Exercise brief: Rewrite the piece on mastery learning from "All home schooled" up to and including "understands the material.", changing every "material" to "lesson".

Document excerpt:

Mastery

Mastery learning has the power to revolutionize our education system.

Since Mastery is not required in any educational arena, homeschooling is the only option available for parents to enable their children to learn at a mastery level.

Mastery is simply defined as “command or grasp, as of a subject.”

For example, “Lilie has mastered short vowel sounds,” or “Peter has mastered the present tense French verbs.”

All home schooled children should earn an “A” in each and every subject.

Why would I make this outlandish statement? Simple. A student does not move on until an A is achieved on the material. A student doesn’t move on until he or she totally understands what has just been presented.

A very, very simple concept with life-changing implications.

Mastery requires practice. Practice, practice, and more practice. If a student does less than A work, then the material is re-done until the student can demonstrate that he or she thoroughly understands the material.

Why should a parent or teacher or school administrator EVER be happy with B-level work? A = Excellent; B = Good.  Why is “Good” good enough?

If a student only grasps 80% of the material, he is not “getting it.” It is a disservice to the student to allow him to move on. How can you build onto that old concept when you don’t truly understand it? There is no disgrace in practicing until the light bulb goes on.

All students are capable of mastery. All students may not enjoy a subject being studied, but if mastery is required, if mastery is expected, then the student will sit up, pay attention, and soak up the material the first time around because he knows he will be going back over the material if it is not understood.

Extracted records:
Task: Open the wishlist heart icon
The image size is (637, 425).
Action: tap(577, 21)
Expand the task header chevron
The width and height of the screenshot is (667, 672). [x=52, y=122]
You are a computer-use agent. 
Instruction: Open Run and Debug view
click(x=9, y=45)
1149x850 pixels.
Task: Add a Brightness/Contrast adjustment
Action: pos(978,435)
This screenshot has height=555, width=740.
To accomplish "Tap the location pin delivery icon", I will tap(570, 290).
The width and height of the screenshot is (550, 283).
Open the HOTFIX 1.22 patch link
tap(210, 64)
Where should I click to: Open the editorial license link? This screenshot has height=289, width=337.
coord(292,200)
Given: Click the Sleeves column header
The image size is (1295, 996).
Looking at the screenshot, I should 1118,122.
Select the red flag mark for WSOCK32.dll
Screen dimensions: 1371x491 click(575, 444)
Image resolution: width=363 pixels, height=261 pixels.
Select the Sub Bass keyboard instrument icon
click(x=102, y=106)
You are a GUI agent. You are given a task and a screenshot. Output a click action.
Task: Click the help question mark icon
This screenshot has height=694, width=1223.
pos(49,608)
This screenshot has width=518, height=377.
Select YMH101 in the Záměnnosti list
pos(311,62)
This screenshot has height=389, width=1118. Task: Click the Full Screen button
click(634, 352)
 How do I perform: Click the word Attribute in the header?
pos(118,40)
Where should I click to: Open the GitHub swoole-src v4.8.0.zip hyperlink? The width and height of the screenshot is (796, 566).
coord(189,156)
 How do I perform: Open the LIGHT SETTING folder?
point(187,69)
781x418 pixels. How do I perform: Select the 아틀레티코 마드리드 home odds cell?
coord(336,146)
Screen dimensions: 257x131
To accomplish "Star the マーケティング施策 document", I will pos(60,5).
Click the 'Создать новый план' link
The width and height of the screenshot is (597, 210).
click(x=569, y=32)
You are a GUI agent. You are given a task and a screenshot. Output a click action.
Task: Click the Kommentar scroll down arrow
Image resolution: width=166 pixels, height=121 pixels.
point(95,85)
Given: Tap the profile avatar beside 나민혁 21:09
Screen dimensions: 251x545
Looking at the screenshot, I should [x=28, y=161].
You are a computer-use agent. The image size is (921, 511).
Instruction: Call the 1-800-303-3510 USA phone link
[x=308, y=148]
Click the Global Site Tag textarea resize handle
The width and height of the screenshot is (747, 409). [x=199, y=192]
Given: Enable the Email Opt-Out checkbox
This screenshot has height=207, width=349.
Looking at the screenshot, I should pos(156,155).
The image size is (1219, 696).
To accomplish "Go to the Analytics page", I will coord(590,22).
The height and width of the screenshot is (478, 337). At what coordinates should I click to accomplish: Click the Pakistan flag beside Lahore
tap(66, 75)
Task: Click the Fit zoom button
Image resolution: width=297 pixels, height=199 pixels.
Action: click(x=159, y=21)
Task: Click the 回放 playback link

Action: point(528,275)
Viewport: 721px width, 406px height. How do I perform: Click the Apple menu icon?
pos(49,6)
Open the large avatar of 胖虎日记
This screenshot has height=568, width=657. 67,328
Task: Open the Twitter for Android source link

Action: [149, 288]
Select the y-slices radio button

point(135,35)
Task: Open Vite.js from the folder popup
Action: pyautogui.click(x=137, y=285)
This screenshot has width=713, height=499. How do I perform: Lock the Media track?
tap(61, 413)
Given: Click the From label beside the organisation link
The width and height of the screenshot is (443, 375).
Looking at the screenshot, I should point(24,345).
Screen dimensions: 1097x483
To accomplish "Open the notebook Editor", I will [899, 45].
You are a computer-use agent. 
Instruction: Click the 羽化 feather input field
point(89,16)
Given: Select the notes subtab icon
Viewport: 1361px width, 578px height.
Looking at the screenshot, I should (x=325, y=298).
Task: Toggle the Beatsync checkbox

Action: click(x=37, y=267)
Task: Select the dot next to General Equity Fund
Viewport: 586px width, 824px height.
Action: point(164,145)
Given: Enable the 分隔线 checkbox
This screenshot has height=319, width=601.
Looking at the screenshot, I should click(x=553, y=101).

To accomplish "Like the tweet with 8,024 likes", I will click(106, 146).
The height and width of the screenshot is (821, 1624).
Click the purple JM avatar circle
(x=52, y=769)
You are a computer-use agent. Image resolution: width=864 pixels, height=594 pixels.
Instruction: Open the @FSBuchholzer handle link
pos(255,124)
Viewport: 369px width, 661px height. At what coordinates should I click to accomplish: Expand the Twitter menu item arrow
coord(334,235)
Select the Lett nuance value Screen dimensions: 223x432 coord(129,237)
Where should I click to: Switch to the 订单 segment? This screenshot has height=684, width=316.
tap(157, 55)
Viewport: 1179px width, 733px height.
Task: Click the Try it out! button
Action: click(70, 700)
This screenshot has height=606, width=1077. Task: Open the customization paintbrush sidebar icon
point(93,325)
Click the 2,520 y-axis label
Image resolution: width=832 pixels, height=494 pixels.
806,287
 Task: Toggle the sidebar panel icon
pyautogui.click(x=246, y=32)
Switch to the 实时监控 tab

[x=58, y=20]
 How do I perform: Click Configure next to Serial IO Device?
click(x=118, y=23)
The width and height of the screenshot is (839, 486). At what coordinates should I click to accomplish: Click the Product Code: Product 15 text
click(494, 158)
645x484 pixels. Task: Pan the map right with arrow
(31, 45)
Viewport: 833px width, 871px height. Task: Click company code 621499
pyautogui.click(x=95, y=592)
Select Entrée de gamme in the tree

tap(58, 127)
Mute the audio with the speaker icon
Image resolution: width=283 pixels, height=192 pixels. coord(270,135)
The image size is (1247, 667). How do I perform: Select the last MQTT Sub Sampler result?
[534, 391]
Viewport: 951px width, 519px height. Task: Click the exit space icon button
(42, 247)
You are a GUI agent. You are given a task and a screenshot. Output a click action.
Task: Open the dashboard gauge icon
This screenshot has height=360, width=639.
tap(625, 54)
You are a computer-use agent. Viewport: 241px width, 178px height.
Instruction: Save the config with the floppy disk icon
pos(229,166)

Exercise solution:
All home schooled children should earn an “A” in each and every subject.

Why would I make this outlandish statement? Simple. A student does not move on until an A is achieved on the lesson. A student doesn’t move on until he or she totally understands what has just been presented.

A very, very simple concept with life-changing implications.

Mastery requires practice. Practice, practice, and more practice. If a student does less than A work, then the lesson is re-done until the student can demonstrate that he or she thoroughly understands the lesson.